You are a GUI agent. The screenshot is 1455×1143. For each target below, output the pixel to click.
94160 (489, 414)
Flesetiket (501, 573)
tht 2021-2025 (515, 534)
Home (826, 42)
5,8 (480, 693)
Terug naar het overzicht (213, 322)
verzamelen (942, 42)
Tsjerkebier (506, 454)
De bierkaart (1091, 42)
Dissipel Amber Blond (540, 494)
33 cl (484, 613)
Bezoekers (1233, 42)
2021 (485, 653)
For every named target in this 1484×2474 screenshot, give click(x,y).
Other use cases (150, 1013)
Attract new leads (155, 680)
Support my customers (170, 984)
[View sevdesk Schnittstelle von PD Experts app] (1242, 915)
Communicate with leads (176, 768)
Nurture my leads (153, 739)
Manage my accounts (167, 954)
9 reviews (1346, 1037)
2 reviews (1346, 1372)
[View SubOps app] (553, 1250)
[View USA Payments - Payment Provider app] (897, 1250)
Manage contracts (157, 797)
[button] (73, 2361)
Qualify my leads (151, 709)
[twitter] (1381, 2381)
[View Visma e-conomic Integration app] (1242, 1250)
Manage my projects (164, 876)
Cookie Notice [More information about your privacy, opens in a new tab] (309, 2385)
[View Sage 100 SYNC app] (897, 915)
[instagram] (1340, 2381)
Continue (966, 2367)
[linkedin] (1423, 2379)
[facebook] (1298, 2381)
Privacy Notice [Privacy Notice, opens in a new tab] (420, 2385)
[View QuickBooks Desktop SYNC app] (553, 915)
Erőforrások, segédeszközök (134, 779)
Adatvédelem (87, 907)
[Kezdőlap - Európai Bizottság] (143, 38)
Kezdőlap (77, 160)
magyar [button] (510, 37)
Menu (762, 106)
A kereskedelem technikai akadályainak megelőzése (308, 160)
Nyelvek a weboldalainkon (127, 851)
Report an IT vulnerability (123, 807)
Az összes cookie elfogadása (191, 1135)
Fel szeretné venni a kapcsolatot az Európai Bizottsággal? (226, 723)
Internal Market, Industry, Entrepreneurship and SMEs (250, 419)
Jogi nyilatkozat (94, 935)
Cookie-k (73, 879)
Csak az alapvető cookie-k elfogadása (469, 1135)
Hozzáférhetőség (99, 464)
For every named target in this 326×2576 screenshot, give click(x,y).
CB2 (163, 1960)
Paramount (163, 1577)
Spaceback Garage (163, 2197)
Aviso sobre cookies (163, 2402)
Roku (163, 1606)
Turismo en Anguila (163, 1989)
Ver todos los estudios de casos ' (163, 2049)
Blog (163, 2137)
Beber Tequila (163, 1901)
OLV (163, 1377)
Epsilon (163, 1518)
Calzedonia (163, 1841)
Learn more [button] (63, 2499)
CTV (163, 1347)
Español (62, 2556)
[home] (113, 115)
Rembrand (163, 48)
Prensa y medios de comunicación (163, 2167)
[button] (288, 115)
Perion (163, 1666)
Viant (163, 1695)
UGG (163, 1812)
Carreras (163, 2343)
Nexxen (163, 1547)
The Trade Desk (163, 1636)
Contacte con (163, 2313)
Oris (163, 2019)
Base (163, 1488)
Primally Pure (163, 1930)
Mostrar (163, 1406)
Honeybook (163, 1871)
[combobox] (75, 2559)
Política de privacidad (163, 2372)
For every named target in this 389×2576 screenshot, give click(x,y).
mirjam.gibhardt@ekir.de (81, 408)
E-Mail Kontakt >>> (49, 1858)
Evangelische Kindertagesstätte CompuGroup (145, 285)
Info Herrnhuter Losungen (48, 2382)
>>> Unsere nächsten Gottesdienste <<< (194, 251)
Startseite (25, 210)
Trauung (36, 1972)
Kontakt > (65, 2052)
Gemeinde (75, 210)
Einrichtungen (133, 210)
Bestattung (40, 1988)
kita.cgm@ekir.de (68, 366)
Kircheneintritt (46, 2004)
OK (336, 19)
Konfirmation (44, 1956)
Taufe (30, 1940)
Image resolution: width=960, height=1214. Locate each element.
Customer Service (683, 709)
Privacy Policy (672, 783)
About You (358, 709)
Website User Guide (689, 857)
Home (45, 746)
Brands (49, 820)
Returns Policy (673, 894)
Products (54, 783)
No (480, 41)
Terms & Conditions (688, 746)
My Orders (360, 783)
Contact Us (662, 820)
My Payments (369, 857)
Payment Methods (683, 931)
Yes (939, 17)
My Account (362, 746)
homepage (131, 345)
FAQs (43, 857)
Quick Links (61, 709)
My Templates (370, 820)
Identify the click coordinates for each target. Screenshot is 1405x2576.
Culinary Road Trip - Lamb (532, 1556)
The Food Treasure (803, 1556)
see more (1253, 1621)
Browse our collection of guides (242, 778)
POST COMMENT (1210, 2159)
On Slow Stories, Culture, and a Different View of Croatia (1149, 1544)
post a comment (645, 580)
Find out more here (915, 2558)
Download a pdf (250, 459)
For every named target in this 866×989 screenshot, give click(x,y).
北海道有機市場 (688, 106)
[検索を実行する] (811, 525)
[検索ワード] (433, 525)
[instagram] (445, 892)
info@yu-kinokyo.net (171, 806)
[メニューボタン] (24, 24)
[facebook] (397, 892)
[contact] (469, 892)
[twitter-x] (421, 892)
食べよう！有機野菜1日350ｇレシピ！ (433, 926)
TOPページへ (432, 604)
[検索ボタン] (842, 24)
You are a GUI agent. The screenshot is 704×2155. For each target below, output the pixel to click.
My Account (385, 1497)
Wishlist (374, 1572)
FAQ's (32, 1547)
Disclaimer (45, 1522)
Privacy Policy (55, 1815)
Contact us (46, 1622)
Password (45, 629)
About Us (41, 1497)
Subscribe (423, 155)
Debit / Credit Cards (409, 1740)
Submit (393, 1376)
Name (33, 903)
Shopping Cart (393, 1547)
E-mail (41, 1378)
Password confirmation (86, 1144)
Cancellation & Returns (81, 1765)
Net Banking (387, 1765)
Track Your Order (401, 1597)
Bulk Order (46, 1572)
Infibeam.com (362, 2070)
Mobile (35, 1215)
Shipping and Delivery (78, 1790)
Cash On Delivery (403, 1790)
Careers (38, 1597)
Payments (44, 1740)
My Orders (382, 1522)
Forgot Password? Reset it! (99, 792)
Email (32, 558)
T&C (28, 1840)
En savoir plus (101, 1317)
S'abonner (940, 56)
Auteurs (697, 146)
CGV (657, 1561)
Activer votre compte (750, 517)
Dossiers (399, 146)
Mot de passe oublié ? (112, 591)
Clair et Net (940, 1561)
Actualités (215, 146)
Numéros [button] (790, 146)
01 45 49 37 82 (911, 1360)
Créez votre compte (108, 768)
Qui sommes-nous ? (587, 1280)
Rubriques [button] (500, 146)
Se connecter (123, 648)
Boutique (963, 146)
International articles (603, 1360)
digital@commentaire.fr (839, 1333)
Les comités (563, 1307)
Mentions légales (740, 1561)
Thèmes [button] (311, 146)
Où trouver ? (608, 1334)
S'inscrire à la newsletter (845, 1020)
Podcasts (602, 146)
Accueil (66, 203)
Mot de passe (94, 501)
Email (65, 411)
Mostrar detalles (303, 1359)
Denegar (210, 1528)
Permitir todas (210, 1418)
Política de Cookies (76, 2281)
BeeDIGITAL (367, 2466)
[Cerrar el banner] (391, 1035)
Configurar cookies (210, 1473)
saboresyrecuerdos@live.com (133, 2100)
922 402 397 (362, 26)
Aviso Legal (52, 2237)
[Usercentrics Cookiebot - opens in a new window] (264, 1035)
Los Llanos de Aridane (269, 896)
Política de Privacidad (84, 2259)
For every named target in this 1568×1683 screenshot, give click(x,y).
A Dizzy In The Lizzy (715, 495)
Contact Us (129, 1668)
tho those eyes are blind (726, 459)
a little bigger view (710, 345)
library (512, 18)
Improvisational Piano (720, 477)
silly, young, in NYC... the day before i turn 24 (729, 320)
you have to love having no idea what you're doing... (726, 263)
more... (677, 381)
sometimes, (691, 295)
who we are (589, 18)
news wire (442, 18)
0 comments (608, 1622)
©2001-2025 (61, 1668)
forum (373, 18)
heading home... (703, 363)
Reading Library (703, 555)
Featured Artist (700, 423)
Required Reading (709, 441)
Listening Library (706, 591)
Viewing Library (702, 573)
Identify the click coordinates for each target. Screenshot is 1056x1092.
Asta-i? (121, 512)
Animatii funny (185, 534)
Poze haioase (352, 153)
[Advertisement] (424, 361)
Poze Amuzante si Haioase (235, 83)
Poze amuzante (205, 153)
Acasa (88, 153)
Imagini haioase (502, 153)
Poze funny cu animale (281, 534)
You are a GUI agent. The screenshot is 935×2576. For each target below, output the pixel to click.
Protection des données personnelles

____________

**TUJUAN**
Ubah bagian catatan di atas yang dimulai dengan baris berisi "[Usercentrics Cookiebot - opens" dan diakhiri dengan baris berisi "Listening Library (706, 591)" menjadi tabel Markdown dengan dua kolom, Nomor untuk nomor urut dan Baris untuk isi barisnya. Lewati baris yang kosong.

**PENYELESAIAN LATIHAN**
| Nomor | Baris |
|---|---|
| 1 | [Usercentrics Cookiebot - opens in a new window] (264, 1035) |
| 2 | Los Llanos de Aridane (269, 896) |
| 3 | Política de Privacidad (84, 2259) |
| 4 | For every named target in this 1568×1683 screenshot, give click(x,y). |
| 5 | A Dizzy In The Lizzy (715, 495) |
| 6 | Contact Us (129, 1668) |
| 7 | tho those eyes are blind (726, 459) |
| 8 | a little bigger view (710, 345) |
| 9 | library (512, 18) |
| 10 | Improvisational Piano (720, 477) |
| 11 | silly, young, in NYC... the day before i turn 24 (729, 320) |
| 12 | you have to love having no idea what you're doing... (726, 263) |
| 13 | more... (677, 381) |
| 14 | sometimes, (691, 295) |
| 15 | who we are (589, 18) |
| 16 | news wire (442, 18) |
| 17 | 0 comments (608, 1622) |
| 18 | ©2001-2025 (61, 1668) |
| 19 | forum (373, 18) |
| 20 | heading home... (703, 363) |
| 21 | Reading Library (703, 555) |
| 22 | Featured Artist (700, 423) |
| 23 | Required Reading (709, 441) |
| 24 | Listening Library (706, 591) |